_OBJECTIVE:_
Convert the stretch from the start of the items through the line containing "Action: click(43, 439)" into a JSON list of strings, with one string per line and blank lines left out.

_AVAILABLE DATA:_

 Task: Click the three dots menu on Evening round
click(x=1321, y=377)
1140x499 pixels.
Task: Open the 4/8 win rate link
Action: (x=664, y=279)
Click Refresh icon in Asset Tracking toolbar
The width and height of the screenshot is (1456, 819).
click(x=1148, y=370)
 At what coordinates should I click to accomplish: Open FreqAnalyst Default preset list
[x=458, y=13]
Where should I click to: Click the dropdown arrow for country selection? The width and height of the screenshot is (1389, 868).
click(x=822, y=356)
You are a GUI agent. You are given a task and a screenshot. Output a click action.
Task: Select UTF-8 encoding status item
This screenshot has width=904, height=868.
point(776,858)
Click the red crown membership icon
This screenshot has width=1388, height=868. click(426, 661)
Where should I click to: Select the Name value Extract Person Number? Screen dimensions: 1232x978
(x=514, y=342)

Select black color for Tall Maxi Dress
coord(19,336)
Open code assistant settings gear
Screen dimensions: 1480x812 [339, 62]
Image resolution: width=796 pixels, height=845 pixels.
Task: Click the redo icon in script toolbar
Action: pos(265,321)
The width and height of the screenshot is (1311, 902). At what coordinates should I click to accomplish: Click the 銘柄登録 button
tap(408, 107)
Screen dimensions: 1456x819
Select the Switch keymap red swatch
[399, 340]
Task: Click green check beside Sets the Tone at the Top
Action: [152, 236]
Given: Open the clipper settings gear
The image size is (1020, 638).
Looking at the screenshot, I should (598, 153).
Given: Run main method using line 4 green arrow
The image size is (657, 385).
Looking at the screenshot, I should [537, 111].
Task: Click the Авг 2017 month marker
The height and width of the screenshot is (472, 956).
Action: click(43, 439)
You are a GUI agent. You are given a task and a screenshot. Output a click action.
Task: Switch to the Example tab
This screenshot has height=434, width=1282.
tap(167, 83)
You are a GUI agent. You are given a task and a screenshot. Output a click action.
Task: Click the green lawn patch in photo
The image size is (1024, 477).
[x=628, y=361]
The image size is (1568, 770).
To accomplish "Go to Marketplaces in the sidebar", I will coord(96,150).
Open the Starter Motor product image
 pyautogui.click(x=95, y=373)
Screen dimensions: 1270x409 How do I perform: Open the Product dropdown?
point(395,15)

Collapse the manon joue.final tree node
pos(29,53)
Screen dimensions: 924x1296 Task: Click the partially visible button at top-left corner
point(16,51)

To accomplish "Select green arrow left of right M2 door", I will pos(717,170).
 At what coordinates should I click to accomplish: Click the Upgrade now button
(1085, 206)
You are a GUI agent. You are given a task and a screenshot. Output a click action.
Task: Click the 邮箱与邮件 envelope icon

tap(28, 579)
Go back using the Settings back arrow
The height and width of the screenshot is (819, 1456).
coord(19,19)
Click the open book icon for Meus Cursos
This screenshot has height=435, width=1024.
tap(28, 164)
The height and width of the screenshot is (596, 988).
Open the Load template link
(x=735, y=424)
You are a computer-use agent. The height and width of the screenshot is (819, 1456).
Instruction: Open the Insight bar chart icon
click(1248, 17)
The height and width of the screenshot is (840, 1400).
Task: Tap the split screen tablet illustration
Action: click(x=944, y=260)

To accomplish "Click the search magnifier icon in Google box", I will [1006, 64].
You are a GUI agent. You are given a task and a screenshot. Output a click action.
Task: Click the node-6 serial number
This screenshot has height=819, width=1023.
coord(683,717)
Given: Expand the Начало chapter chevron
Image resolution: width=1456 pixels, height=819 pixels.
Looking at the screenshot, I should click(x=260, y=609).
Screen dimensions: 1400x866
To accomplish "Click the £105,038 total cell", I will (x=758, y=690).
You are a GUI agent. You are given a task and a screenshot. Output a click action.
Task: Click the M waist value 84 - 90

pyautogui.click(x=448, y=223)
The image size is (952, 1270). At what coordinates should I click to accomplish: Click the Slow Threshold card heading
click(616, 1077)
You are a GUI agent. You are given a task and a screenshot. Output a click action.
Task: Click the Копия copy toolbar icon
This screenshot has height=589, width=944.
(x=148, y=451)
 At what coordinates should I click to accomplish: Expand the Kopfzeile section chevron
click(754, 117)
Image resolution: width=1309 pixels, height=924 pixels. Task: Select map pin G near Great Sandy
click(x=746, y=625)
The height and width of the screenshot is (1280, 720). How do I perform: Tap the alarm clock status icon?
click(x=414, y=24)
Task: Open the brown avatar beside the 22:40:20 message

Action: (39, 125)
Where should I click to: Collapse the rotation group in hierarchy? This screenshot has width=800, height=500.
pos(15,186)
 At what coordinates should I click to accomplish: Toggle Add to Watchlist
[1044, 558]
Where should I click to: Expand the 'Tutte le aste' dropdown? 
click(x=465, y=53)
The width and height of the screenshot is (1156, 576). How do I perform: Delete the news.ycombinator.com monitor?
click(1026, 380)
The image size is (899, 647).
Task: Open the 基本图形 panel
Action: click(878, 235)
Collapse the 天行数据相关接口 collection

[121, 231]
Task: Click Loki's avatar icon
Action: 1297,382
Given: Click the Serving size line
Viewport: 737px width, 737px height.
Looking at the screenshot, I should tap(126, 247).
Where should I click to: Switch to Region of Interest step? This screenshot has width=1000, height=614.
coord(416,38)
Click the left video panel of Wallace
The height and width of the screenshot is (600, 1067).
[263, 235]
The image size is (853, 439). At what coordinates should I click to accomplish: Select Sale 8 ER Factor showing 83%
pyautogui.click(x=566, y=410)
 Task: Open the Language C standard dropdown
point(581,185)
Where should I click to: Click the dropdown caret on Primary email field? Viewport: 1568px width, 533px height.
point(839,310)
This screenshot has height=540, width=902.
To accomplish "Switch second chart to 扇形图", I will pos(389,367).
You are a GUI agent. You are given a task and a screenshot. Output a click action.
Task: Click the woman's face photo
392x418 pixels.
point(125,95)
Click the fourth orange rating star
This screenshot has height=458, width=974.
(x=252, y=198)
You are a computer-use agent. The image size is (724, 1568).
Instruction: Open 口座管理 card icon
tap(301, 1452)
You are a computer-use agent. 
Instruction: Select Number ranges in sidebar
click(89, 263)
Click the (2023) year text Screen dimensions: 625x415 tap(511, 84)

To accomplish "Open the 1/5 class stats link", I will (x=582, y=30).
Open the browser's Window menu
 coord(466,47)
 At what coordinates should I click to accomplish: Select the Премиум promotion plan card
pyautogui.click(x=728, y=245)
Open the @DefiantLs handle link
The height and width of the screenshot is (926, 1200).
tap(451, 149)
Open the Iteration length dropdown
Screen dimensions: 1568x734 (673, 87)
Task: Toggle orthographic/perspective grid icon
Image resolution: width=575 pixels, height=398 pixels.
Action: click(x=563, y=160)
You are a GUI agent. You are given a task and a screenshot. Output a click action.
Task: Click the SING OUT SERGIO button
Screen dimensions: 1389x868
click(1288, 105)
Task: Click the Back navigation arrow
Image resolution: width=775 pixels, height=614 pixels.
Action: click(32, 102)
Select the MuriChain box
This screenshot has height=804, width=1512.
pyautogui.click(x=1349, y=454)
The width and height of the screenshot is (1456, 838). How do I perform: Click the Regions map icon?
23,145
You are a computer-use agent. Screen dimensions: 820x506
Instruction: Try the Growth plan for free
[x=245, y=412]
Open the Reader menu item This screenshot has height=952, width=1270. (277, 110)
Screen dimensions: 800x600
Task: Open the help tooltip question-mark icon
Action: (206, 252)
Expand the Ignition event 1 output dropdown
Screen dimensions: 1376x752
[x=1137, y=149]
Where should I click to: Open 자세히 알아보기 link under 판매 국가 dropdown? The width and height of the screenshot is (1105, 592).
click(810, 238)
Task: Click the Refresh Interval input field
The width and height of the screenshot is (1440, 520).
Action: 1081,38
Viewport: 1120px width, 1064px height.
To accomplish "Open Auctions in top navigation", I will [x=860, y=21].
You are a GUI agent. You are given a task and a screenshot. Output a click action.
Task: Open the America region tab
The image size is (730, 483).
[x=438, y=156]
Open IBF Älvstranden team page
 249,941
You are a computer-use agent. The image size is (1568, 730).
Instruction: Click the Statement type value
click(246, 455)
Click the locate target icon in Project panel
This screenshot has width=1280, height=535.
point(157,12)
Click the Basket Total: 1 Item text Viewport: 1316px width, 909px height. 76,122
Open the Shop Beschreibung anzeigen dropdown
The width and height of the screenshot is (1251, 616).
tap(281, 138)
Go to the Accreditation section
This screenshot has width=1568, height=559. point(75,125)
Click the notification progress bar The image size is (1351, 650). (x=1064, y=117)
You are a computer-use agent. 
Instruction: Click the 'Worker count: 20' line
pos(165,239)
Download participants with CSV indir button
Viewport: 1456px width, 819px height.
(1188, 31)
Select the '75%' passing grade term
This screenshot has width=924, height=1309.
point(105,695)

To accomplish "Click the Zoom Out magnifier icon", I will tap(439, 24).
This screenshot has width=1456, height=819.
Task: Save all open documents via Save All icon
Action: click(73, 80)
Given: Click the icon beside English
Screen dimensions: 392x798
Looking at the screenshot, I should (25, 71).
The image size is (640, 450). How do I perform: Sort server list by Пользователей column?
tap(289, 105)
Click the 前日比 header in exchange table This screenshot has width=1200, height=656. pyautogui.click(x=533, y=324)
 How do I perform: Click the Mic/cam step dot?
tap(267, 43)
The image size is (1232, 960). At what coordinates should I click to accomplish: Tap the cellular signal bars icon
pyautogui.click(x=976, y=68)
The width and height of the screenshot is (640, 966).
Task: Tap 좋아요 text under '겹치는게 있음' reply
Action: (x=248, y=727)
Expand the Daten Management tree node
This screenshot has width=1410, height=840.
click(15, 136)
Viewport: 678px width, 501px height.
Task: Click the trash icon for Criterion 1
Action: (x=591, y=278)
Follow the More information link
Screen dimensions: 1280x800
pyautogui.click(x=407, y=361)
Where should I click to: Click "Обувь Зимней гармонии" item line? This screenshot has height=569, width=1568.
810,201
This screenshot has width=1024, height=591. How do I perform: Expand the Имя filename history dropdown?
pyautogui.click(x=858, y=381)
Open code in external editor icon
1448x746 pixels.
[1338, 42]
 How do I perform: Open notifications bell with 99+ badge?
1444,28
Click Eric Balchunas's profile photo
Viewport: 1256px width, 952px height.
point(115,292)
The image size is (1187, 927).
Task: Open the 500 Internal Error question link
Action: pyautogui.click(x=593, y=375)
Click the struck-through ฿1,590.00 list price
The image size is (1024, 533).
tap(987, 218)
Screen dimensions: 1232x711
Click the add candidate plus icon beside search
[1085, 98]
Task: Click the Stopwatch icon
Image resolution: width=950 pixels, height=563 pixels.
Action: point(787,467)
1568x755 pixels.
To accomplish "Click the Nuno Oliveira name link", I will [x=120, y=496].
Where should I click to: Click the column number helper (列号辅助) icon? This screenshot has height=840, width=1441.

_CORRECT OUTPUT:_
[
  " Task: Click the three dots menu on Evening round",
  "click(x=1321, y=377)",
  "1140x499 pixels.",
  "Task: Open the 4/8 win rate link",
  "Action: (x=664, y=279)",
  "Click Refresh icon in Asset Tracking toolbar",
  "The width and height of the screenshot is (1456, 819).",
  "click(x=1148, y=370)",
  " At what coordinates should I click to accomplish: Open FreqAnalyst Default preset list",
  "[x=458, y=13]",
  "Where should I click to: Click the dropdown arrow for country selection? The width and height of the screenshot is (1389, 868).",
  "click(x=822, y=356)",
  "You are a GUI agent. You are given a task and a screenshot. Output a click action.",
  "Task: Select UTF-8 encoding status item",
  "This screenshot has width=904, height=868.",
  "point(776,858)",
  "Click the red crown membership icon",
  "This screenshot has width=1388, height=868. click(426, 661)",
  "Where should I click to: Select the Name value Extract Person Number? Screen dimensions: 1232x978",
  "(x=514, y=342)",
  "Select black color for Tall Maxi Dress",
  "coord(19,336)",
  "Open code assistant settings gear",
  "Screen dimensions: 1480x812 [339, 62]",
  "Image resolution: width=796 pixels, height=845 pixels.",
  "Task: Click the redo icon in script toolbar",
  "Action: pos(265,321)",
  "The width and height of the screenshot is (1311, 902). At what coordinates should I click to accomplish: Click the 銘柄登録 button",
  "tap(408, 107)",
  "Screen dimensions: 1456x819",
  "Select the Switch keymap red swatch",
  "[399, 340]",
  "Task: Click green check beside Sets the Tone at the Top",
  "Action: [152, 236]",
  "Given: Open the clipper settings gear",
  "The image size is (1020, 638).",
  "Looking at the screenshot, I should (598, 153).",
  "Given: Run main method using line 4 green arrow",
  "The image size is (657, 385).",
  "Looking at the screenshot, I should [537, 111].",
  "Task: Click the Авг 2017 month marker",
  "The height and width of the screenshot is (472, 956).",
  "Action: click(43, 439)"
]